The member for South-West Coast talked about rural health services, and I just want to touch on that a little bit because in my own experience in my electorate many of those small towns have the sort of connection and information sharing between facilities that is absolutely crucial to ensuring people get good health service, and it is done probably on a more informal basis. I am not talking about sharing of confidential information, but one example that I think of is Foster, where the South Gippsland Hospital is right next to the Foster Medical Centre and right next to the aged-care facility, and they have a great relationship. Many of the GPs work at the hospital as well and there is fantastic cooperation between those facilities, and it works really well. Likewise in Yarram we have the YDHS, the Yarram and District Health Service, which runs the hospital, some aged care and its own clinic—which we got the money for a couple of years ago; $4 million to build a new clinic. I might add we are now needing some new assistance for Crossley House, one of the aged-care facilities there, which just last week received money for planning for a redevelopment, and that is really good. I certainly encourage the Minister for Health to keep an eye on that one. We will need some further funds to upgrade Crossley House in the coming year or two because they have just managed to scrape in with their accreditations and the physical state of the building certainly needs work. But those rural communities I think can lead the way, and it was good to hear the member for Essendon acknowledge that we can learn from many of those rural health services in terms of this issue of health information sharing, and certainly we have some good examples in Gippsland South.
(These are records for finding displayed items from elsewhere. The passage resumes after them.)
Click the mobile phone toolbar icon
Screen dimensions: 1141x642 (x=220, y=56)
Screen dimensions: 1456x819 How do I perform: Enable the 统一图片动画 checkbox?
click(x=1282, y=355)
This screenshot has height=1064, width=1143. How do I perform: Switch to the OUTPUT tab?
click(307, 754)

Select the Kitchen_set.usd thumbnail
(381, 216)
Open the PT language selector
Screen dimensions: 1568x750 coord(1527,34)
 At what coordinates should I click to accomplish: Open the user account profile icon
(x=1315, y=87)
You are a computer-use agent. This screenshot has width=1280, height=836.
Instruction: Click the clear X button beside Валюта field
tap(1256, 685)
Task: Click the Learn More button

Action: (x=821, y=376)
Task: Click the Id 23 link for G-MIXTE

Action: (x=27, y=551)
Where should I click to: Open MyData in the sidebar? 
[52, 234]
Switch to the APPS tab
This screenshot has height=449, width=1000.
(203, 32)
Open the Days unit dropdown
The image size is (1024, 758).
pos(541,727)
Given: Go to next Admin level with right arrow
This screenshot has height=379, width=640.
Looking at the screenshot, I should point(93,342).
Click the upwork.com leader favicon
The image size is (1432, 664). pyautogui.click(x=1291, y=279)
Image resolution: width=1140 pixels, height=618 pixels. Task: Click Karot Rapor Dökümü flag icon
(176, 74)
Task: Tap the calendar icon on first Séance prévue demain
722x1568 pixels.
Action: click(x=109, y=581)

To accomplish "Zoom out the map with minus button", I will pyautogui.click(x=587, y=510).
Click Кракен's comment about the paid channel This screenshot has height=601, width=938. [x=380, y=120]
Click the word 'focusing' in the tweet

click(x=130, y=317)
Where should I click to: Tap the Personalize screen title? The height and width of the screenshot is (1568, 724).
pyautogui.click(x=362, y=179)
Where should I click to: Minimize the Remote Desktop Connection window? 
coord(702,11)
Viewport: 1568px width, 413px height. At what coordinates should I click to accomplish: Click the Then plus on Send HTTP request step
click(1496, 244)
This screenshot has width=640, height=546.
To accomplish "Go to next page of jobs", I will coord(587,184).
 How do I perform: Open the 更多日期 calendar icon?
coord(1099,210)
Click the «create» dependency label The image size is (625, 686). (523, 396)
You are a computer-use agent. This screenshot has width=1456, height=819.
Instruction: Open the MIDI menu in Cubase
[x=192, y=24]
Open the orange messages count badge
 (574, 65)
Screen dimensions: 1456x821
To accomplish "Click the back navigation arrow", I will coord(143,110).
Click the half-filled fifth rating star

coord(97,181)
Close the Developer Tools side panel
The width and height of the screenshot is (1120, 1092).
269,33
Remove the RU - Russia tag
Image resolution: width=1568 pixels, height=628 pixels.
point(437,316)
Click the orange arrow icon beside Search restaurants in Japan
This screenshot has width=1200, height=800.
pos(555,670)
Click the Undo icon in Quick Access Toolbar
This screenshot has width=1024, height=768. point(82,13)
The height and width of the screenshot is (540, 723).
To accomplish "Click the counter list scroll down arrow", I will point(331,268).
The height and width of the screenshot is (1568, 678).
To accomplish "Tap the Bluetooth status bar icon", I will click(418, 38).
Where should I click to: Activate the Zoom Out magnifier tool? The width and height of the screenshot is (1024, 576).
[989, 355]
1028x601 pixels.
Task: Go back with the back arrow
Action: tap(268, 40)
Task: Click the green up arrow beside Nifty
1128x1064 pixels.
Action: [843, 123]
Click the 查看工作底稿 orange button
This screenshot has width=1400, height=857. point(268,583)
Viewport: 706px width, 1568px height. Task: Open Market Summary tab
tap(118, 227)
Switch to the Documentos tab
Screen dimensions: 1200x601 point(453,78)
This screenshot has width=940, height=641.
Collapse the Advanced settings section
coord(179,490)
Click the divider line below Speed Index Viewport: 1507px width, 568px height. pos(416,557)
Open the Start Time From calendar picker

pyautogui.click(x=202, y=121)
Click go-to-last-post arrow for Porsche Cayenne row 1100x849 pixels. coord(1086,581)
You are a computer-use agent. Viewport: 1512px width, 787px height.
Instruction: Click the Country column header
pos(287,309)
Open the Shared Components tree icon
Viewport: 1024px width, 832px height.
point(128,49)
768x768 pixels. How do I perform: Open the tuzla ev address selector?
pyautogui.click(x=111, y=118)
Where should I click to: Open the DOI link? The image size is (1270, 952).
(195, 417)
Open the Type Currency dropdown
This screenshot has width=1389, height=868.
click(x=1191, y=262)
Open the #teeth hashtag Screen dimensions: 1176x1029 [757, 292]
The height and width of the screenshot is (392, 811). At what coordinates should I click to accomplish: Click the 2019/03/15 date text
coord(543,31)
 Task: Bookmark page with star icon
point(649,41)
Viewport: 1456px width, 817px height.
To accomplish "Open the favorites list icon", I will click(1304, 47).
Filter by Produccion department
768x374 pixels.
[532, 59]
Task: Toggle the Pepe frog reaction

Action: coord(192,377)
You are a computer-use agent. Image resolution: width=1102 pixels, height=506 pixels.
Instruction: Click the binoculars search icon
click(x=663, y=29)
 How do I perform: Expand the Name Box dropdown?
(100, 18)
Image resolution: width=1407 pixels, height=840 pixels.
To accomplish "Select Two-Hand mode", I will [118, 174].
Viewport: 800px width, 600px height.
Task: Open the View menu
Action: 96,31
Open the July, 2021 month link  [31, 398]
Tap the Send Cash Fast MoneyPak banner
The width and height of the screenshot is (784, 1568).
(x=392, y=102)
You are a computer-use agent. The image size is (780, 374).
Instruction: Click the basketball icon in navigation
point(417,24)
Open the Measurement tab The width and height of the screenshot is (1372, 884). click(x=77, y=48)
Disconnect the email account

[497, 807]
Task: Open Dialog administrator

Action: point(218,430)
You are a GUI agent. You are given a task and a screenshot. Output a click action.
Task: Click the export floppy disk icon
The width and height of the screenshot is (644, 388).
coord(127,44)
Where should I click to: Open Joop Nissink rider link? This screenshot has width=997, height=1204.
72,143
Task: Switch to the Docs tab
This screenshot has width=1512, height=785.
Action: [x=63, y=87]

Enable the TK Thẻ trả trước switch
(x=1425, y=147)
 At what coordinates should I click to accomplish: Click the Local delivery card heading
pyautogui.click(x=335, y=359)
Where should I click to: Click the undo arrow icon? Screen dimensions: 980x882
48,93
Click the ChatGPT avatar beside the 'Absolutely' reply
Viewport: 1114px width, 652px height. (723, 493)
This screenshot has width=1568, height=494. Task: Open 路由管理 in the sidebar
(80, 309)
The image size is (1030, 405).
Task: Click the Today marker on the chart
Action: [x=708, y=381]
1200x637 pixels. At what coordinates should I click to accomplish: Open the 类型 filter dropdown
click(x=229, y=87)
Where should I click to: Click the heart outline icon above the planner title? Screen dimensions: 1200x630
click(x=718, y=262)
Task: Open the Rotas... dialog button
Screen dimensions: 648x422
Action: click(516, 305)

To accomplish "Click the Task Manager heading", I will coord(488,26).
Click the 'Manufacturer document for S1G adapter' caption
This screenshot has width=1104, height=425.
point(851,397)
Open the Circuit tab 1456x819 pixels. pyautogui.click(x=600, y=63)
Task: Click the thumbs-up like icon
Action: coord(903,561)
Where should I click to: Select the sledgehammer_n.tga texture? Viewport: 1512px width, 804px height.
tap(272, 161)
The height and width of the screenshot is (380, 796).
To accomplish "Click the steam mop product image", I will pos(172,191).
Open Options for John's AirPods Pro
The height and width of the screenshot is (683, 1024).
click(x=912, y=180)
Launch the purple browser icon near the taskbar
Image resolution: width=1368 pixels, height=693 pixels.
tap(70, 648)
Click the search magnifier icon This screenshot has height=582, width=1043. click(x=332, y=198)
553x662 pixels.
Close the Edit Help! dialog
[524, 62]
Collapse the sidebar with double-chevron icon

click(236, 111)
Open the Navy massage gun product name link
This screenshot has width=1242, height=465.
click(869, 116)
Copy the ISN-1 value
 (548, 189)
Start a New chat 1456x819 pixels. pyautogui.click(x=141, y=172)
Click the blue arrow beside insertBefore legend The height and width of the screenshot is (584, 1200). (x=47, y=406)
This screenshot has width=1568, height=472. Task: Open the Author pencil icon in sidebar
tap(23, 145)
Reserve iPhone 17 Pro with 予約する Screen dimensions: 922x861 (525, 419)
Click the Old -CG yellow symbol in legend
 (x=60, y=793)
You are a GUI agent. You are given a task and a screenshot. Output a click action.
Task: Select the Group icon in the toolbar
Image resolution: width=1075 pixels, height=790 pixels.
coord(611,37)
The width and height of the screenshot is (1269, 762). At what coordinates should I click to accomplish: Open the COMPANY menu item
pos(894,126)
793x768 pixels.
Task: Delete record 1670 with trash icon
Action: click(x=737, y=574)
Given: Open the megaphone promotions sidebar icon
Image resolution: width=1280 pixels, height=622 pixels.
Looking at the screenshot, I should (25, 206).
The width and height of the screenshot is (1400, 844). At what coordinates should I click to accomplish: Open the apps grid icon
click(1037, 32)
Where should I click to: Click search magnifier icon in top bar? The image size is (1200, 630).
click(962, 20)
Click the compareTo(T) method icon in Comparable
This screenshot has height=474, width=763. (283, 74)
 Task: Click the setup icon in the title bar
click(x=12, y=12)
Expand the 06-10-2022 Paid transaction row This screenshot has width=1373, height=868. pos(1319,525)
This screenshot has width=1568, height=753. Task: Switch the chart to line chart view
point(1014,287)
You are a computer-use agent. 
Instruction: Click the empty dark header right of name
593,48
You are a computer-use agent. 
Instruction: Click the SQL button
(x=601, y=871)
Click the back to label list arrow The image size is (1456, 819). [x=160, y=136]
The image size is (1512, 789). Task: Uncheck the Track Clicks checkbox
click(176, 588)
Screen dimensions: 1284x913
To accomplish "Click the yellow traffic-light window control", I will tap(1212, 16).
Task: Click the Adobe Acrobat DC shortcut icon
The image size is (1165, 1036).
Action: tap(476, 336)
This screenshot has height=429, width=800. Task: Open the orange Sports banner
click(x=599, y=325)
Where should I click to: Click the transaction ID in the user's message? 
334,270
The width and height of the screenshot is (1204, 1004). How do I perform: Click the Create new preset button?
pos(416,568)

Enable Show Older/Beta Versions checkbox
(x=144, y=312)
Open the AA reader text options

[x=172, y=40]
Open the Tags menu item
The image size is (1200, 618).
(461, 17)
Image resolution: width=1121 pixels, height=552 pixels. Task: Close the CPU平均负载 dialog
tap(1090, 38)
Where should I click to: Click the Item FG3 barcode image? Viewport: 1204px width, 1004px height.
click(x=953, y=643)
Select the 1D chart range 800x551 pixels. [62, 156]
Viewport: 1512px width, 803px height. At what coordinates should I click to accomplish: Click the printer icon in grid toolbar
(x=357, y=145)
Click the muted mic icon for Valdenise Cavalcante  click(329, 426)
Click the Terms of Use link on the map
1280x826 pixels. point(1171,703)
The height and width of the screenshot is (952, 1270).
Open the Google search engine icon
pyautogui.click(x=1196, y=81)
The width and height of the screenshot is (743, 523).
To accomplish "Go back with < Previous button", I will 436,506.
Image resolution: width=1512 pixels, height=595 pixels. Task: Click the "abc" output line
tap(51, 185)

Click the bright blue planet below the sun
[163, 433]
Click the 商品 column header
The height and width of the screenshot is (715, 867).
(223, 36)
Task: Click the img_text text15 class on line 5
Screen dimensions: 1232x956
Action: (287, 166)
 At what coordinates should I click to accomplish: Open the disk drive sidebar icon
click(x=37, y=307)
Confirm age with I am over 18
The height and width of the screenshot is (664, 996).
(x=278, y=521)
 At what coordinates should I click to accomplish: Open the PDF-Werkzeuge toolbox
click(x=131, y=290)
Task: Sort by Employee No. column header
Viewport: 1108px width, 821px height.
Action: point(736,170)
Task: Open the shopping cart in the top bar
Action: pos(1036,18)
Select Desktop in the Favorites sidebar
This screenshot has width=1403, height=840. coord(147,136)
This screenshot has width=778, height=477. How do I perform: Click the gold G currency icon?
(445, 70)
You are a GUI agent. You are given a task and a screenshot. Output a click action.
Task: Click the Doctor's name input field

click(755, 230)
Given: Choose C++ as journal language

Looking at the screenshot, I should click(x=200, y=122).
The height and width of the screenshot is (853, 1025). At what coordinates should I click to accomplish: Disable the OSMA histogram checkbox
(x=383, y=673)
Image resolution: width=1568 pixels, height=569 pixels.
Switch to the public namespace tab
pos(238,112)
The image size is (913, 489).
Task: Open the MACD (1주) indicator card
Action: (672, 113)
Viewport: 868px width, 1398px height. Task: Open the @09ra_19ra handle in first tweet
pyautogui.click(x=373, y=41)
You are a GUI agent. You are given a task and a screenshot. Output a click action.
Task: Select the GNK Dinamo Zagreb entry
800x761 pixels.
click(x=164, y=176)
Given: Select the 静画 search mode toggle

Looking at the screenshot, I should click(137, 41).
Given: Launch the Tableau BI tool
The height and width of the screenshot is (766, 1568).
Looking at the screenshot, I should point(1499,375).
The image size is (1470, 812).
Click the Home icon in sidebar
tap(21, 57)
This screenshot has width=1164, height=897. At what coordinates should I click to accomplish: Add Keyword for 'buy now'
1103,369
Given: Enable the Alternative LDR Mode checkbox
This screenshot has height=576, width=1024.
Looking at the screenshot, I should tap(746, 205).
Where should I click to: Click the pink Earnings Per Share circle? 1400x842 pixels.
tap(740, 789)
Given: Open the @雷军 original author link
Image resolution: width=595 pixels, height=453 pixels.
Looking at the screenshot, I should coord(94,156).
Certainly we do not oppose this legislation. In fact, we are supportive of the principle, but there are many questions, whether it is in respect to the funding for it, whether it is in respect to what the actual technology might be, how privacy will be protected or how cybersecurity will be delivered. These are important questions, and that is why I support referring this legislation to the Legal and Social Issues Committee for further investigation before it goes through this chamber.